Eles carregam nomes de figuras que revolucionaram a humanidade, mas Sócrates e Da Vinci são dois modelos de robôs capazes de realizar intervenções cervicais, abdominais e torácicas, com o que há de mais inovador no campo da cirurgia minimamente invasiva. Com a tecnologia disponível em Belo Horizonte, desde setembro do ano passado, a reportagem de O TEMPO pôde acompanhar uma cirurgia de retirada da próstata, um dos procedimentos robóticos com melhores resultados dentre os de retirada de tumores.

A doença é o segundo tipo de câncer mais comum entre os homens, atrás apenas do câncer de pele não melanoma, conforme dados do Instituto Nacional do Câncer (Inca). Somente em 2016, a estimativa atingiu a marca de mais de 61,2 mil novos casos.

O Da Vinci usado na capital é um aparelho fabricado pela empresa Intuitive Surgical, sediada na Califórnia, nos Estados Unidos, e pesa mais de 1 tonelada. O aparelho tem quatro braços articulados, uma unidade de imagem 3D e o console de onde o médico comanda os movimentos das pinças acopladas aos braços. Antes do procedimento de retirada da próstata, porém, o paciente é assistido por uma equipe multidisciplinar responsável também pelos preparativos do robô.

Esse preparo feito pelos médicos inclui toda a parte das incisões, semelhantes às de uma cirurgia laparoscópica – realizada com pequenos furos – por onde, em seguida, passam as pinças. “É como se o médico operasse dentro de uma caixa de sapato. Faz-se os buraquinhos e a dilatação para ampliar a cavidade, em seguida é colocada uma ótica para se enxergar lá dentro.
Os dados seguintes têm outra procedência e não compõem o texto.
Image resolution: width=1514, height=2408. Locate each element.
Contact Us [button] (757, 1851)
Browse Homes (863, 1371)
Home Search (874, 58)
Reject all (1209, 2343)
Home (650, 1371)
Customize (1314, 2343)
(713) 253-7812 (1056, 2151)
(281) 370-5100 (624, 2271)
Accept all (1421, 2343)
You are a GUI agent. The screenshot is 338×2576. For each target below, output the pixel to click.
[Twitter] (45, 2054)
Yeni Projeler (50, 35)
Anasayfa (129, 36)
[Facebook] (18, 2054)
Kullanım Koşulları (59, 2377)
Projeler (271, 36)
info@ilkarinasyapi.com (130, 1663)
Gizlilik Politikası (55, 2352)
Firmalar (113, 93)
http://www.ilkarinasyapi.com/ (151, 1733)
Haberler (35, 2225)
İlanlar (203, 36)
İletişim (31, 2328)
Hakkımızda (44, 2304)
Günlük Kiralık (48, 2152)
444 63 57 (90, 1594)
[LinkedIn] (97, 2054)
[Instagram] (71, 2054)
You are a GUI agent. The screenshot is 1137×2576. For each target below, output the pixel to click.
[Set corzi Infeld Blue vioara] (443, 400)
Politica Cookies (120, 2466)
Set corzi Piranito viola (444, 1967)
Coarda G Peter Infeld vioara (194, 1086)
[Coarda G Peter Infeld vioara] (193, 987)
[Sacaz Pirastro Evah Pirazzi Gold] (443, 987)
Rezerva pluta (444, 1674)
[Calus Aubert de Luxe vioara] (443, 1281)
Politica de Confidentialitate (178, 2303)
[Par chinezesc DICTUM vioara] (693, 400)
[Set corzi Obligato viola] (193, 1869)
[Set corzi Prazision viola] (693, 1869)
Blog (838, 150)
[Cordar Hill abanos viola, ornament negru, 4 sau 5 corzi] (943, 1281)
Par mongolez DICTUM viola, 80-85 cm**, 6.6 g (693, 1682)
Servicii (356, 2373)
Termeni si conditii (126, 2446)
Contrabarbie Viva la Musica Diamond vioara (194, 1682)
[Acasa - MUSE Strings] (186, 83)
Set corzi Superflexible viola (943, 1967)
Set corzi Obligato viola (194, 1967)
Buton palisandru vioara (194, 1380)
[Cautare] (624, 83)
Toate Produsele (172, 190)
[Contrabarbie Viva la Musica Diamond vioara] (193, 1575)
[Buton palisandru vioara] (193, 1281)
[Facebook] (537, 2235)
Os outros braços são as pinças, que vão operar nessa cavidade”, explica o anestesiologista Gustavo Tofani.

Depois, o robô é posicionado e, então, um dos médicos, sentado no console, comanda todos os movimentos do equipamento, usando uma espécie de joystick. Ao mesmo tempo, um monitor mostra imagens tridimensionais até 12 vezes maiores do que as vistas a olho nu, de forma que o sistema reproduz todas as características de uma operação aberta convencional.

“Aumenta a precisão dos movimentos, porque a mão humana não consegue fazer os movimentos em 360º que o robô faz. As pinças são muito delicadas, e a pontinha aparece magnificada (aumentada) em dez vezes. Além disso, a imagem tridimensional facilita a visão”, completa o urologista José Eduardo Távora.

Enquanto na cirurgia aberta o procedimento levaria duas horas, na robótica o tempo diminui em uma hora. “Além disso, a coluna agradece, pois o médico fica sentado. O paciente não sangra, não tem estresse, e aí ele volta para as atividade mais rápido”, diz.

Com menos de um mês após a operação, a reportagem conversou com o paciente da cirurgia acompanhada, o administrador Egmar Gonçalves, 62. “Eu ia fazer a cirurgia tradicional, mas vi uma reportagem na televisão e acabei optando pela robótica. Na minha recuperação não senti dor nenhuma. Já estou na ativa”, comemorou.

Outra vantagem, segundo o cirurgião Wilson Eustáquio Silva Jr., é que o robô trabalha ligado a duas redes de Wi-Fi para que a operação seja monitorada em tempo real pela empresa fabricante. “As pinças têm um limite de dez cirurgias. Assim que acaba a décima, travam. É um procedimento de segurança para evitar que sejam reaproveitadas”, diz.

Para Távora, a próxima inovação deve ser um robô em que os quatro braços entrem apenas por um orifício e um equipamento com sensação tátil. (LM)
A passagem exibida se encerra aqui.